## PAGE TEXT
____________

Appellate Division’s Interpretation of New York City’s Freelance Law
September 6, 2022
By: Samuel G. Dobre
The First Department of the Supreme Court, Appellate Division, in a matter of first impression, interpreted New York City’s Freelance Isn’t Free Act (FIFA) in the context of a motion to dismiss (Chen v. Romona Keveza Collection LLC).1 The Plaintiffs (a photographer and a model), sought to recover payments for services rendered to the Defendant (a high-end luxury fashion brand), claiming the defendant violated FIFA by improperly withholding payments. The Appellate Division ruled that an individual’s representation by an agency or agent does not necessarily disqualify the worker from FIFA’s freelance worker protections.
What is the Freelance Isn’t Free Act?
Enacted Nov. 16, 2016 and effective as of May 15, 2017, FIFA is “the first act of its kind in this country to provide legal protections for freelance workers against nonpayment for work performed.”2 FIFA established protections for freelance workers, including, but not limited to, a requirement for 1) a written contract for certain freelance projects; 2) timely and complete payment for services; and 3) protection from retaliation for exercising rights under this law.
Under FIFA, a freelance worker may file an administrative complaint before bringing an action in court. However, filing an administrative complaint is not a pre-requisite to filing an action in court. In order to be protected under FIFA, an individual must meet the definition of a “freelance worker” and the employer must qualify as a “hiring party.” A central issue before the Appellate Division in Chen was whether the plaintiff model could be classified as a “freelance worker” because she was represented by a modeling agency.
What is a “Freelance Worker”?
FIFA defines a freelance worker as “any natural person or organization composed of no more than one natural person, whether or not incorporated or employing a trade name, that is hired or retained as an independent contractor by a hiring party to provide services in exchange for compensation.”
The defendant in Chen argued that the plaintiff was not a freelance worker, but rather an employee of a modeling agency and that the modeling agency was the “hiring party”, not the defendant. The court held that the plaintiff’s status as a freelance worker would ultimately be a question of fact and that the plaintiff had sufficiently pled facts in her complaint to have standing to sue the fashion brand.

____________

## LISTED RECORDS

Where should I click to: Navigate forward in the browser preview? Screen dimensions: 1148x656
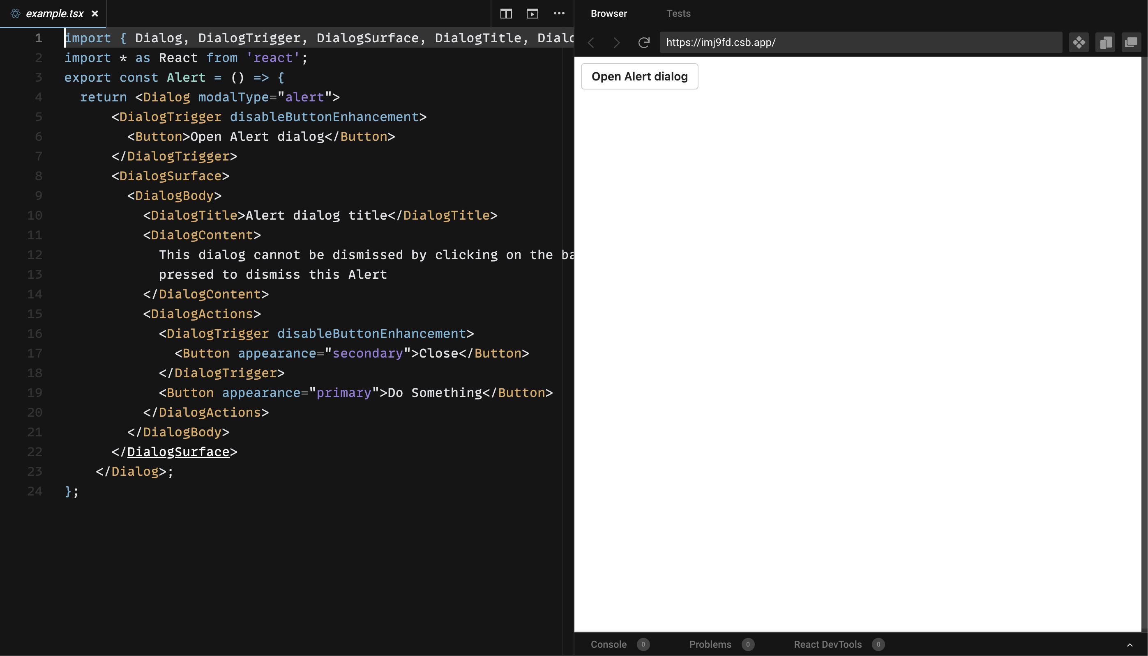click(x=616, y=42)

____________

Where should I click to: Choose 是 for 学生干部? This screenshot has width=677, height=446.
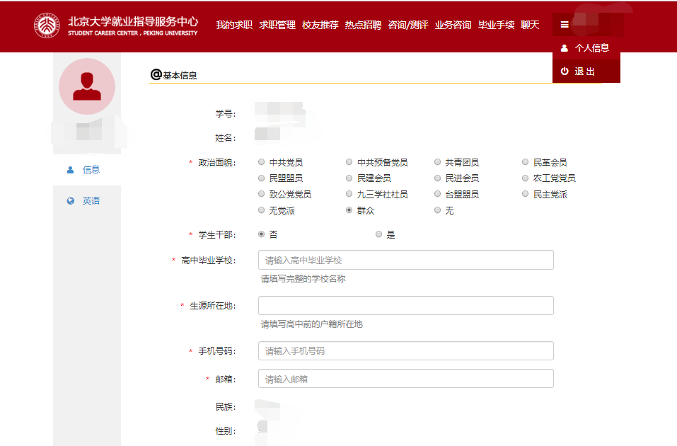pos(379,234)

____________

## THINGS TO DO
(1) Echo the article on New York City's freelance law from "Under FIFA, a freelance" up to and including "a modeling agency.".
(2) According to the article on New York City's freelance law, on what date did the Freelance Isn't Free Act become effective?
(3) List the numbered protections for freelance workers that the article on New York City's freelance law says FIFA established.

## RESPONSES TO THE TASKS
(1)
Under FIFA, a freelance worker may file an administrative complaint before bringing an action in court. However, filing an administrative complaint is not a pre-requisite to filing an action in court. In order to be protected under FIFA, an individual must meet the definition of a “freelance worker” and the employer must qualify as a “hiring party.” A central issue before the Appellate Division in Chen was whether the plaintiff model could be classified as a “freelance worker” because she was represented by a modeling agency.

(2) May 15, 2017.

(3)
1. A written contract for certain freelance projects
2. Timely and complete payment for services
3. Protection from retaliation for exercising rights under this law